[EXCERPT]
==============================
Good afternoon.
We have now Mach-Andre Leimburg.
He's the CEO and founder of E-Gennex.
He's not only that, but he's a Python C-Python core developer.
He's also one of the organizers of the EuroPython.
He's a EuroPython Society Fellow,
and he's been making many contributions to Python.
So, yes, we have this pop star here.
Now, he's going to talk about Match of Things Python,
parsing structured content on Python's new match statement.
Thank you very much, Mar.
Thank you.
And thank you all for coming.
The reason why I'm doing a talk about the match statement
is that I'm getting a feeling that it doesn't receive enough traction.
So, I wanted to know from you how many of you know the match statement?
How many of you have actually used the match statement?
A lot less.
Yeah, that's what I thought.
So, maybe a short introduction.
Tatiana already mentioned a couple of things.
I did a lot of stuff in Python.
I've been working with Python since 1994, so a very long time.
I did lots of things in the core development,
Unicode, Db, API, the platform module.
I'm based in Germany.
If you have a need for, I don't know,
a senior software architect, then please contact me.
But that's not the point of this talk.
The point of this talk is to show you this.
So, this is the match statement that you have in Python.
And it's actually a very, very useful thing,
especially if you want to parse structured data.
Now, the match statement itself is actually quite complex
if you look at all the details.
And I'm going through all the details in this talk.
There are so many details that I have to rush a bit, unfortunately.
And I'm not going to be able to show you live demos or anything
because I simply don't have the time for that.
So, let's just head right in.
So, what's the motivation behind the match statement?
People wanted to have something like a switch statement,
as you probably know from maybe C,
your other languages, for a very, very long time.
I just, I wrote a pep a very long time ago,
which basically suggested adding something like that to Python.
It was rejected at the time,
so it took another 20-something years
to actually something like this to make it into Python.
What we now have with the match statement
is a lot more powerful than the switch statement.
So, you can do not only matching on literals, for example,
but you can also do matching on types.
You can do matching all kinds of things,
including conditions that you apply to these things.
You can combine all of these things.
You can also do parsing and matching at the same time,
which is quite useful, so you don't have to have two passes.
First, to figure out whether something is actually valid,
and then in the second pass to then figure out
how to actually use the data that you have there.
It all started in Python 3.10.
That's more than two years ago.
But, like I said, it hasn't received that much traction yet.
So, what you see here, or maybe you cannot see it,
it's a graph from py-code.org,
which is a very nice site.
If you don't know that one, you should go there and have a look.
It basically scans all the PyPI code
and then does analysis on that.
The maintainer did an analysis in July last year
and looked at various features of the language,
whether they were being used in the packages on PyPI or not.
As you can see, in July, there were only 2,600-something packages
on PyPI using the match statement.
That's two years after the release,
and it's only 0.55% of all the packages, so it's next to nothing.
So, I guess one of the reasons for that
is that the documentation for this match statement
is not all that great.
I'm talking about the official Python documentation.
There are many blog posts about it,
and many other resources that you can tap into and overviews.
But the Python documentation for the match statement is not ideal.
What you have is these three PEPs,
and this is basically the best that you have
in the official documentation for Python.
If you want to get into these things,
then I would suggest to go with the PEP 636,
which is a very nice introduction,
a tutorial kind of introduction to the match statement,
and then you can go to the other PEPs to have more detail.
==============================
[DATASET EXTRACT]
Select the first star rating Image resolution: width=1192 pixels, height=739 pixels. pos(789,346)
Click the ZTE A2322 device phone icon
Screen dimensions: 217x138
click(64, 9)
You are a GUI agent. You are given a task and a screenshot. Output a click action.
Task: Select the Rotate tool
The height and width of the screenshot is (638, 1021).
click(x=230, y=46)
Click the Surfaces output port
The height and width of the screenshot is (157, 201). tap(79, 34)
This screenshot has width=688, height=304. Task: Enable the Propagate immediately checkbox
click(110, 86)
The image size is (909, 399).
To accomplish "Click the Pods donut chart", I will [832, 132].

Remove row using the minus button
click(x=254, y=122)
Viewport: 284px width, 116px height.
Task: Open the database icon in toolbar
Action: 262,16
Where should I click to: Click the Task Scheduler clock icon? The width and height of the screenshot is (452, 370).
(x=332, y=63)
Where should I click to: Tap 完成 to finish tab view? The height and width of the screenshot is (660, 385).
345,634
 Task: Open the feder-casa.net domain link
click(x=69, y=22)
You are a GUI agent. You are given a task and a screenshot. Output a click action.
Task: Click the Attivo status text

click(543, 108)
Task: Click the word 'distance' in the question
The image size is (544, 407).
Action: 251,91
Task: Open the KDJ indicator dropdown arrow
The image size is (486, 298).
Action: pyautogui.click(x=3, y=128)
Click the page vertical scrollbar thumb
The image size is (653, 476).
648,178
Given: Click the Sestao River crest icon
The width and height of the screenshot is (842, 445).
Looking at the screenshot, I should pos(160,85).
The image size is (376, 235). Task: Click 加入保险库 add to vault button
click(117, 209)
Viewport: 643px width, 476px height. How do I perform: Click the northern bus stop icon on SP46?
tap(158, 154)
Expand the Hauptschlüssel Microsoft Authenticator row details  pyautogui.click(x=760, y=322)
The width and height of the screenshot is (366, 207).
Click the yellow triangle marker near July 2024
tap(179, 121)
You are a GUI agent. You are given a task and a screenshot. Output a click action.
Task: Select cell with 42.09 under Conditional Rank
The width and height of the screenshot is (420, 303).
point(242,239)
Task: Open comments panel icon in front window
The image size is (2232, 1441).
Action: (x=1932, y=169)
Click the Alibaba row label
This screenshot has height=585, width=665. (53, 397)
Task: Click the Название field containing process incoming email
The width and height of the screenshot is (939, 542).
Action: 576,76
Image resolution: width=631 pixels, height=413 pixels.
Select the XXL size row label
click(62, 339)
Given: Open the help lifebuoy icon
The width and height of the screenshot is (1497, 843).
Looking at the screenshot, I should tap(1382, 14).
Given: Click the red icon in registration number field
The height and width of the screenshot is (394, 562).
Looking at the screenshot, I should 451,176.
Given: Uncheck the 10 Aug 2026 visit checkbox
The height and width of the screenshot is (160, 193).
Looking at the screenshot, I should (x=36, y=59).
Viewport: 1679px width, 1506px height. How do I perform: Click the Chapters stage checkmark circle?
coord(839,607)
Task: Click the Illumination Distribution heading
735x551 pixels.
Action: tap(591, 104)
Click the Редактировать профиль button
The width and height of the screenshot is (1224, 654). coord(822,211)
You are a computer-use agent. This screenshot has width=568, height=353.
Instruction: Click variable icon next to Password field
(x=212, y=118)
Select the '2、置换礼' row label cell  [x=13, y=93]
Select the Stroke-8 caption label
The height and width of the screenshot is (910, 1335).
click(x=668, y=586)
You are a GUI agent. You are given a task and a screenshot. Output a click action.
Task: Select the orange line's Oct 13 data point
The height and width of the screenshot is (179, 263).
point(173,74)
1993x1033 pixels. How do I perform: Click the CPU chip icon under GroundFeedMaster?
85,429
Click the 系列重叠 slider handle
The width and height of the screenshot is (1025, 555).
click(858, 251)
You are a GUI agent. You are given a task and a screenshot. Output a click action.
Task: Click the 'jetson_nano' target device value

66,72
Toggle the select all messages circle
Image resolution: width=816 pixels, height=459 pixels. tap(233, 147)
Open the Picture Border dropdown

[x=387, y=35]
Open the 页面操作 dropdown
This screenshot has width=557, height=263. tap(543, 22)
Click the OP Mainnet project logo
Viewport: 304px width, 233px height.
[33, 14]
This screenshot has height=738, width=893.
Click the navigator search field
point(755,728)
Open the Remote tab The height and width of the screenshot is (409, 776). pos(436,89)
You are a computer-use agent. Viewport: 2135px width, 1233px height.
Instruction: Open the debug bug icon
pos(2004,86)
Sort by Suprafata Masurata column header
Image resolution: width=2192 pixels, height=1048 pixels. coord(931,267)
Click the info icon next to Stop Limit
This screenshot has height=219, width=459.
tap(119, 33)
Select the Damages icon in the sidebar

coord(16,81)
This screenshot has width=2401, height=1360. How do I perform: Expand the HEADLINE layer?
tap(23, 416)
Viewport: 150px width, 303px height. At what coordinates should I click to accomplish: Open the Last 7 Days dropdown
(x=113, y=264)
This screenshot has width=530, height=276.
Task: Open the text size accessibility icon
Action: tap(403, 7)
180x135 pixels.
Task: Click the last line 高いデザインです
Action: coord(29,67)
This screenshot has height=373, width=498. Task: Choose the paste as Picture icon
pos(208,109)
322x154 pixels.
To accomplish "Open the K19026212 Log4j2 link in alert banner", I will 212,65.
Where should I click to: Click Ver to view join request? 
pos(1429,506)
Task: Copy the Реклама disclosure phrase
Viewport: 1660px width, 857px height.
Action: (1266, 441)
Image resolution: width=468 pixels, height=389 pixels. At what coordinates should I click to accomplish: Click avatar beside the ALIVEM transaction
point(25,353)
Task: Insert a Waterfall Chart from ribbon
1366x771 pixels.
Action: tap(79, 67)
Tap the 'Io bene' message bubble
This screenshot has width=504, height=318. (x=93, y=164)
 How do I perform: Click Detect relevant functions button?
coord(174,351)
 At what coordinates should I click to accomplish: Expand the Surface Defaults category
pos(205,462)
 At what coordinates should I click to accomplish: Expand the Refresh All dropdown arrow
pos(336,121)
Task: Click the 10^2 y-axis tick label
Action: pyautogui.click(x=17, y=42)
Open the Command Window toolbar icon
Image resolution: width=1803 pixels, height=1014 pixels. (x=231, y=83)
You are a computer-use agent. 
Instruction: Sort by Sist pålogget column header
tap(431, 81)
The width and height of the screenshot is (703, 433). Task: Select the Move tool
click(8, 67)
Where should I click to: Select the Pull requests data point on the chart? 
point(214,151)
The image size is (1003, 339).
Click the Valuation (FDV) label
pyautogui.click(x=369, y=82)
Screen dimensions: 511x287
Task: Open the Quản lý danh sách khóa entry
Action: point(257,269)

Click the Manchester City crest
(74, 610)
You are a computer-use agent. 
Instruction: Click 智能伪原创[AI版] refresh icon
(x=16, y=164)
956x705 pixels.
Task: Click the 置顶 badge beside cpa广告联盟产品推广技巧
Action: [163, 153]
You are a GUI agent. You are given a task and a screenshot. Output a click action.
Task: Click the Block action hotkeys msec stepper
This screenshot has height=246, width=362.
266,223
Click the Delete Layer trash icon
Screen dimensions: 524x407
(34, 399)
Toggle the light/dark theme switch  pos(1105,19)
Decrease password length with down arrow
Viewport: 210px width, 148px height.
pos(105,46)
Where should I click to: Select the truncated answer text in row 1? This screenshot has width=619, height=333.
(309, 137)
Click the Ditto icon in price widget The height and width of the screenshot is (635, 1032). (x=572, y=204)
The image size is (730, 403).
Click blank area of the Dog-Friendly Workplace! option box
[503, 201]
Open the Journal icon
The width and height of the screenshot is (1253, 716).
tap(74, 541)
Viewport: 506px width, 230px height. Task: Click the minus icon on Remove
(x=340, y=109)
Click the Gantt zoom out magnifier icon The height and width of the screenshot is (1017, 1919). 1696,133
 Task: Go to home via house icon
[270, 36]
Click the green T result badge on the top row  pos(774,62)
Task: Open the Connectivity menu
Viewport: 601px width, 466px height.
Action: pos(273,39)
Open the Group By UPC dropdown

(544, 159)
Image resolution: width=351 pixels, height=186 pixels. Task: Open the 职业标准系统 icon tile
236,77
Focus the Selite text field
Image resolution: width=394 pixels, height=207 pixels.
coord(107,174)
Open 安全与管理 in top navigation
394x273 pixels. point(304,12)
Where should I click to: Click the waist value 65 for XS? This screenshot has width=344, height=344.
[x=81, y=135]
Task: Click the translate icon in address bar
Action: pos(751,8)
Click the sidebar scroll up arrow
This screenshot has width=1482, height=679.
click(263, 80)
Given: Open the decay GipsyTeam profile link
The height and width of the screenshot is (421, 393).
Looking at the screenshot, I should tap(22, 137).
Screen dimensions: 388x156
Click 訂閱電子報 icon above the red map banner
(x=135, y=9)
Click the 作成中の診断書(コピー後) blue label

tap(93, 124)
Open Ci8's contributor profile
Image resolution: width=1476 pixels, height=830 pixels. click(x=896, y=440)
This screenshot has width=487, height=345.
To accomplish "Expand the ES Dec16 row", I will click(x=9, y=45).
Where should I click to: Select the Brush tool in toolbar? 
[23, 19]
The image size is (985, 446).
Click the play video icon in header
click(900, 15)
==============================
[GIVEN EXERCISE]
Carry on the transcript of the talk on Python's match statement, starting after its last sentence. The listing is drawn from a separate source.

[ANSWER TO THIS PROBLEM]
So, how does it all work?
We're going to have a look at this example,
and I'm going to go through the various different parts of it.
So, the first part is the match object itself.
This is what you want to match, this is what you want to analyze.
The next thing is what you have behind the case statements in there.
Those are called match patterns, and there are quite a few of those.
I'm going to go through a list of many other patterns that exist.
Then, of course, you have the match code.
This gets executed in case, one of those case statements,
the case patterns actually do match.
And then you have something called capturing variables.
I'm not going to explain what that is now,
because I have a few slides on those.
This is a way basically to store the data that's being matched in a variable.
Plus, you have something that's a bit strange, which is just the underscore.
These are non-capturing wild cards.
So, it's basically like an ELTS in an if-else statement.
So, if the matching goes down, and you have a, as the last case,
you have one of these wild card things, then this will always match.
So, this is a way to do the ELTS in the match statement.
Matching itself is always tried from top to bottom, and the first match wins.
So, the order in which you list these match statements,
the case statements, is actually very important.
There's no fall through, like in C. How many of you know C?
Well, quite a lot. That's good.
So, you don't have that, because in C you can often make a mistake.
If you forget a break, for example, in one of these,
the code that comes behind the case, then it just falls through,
and then you execute code that you probably don't want to execute it.
So, let's have a look at these pattern types that we have.
Like I said, there are quite a few.
I'm going to go through them rather quickly.
So, the first one is the literal.
So, you can just write a little bit of string, a little bit of number,
an integer, a float.
It can also handle a couple of special singletons, like true, false, or none.
Not many more.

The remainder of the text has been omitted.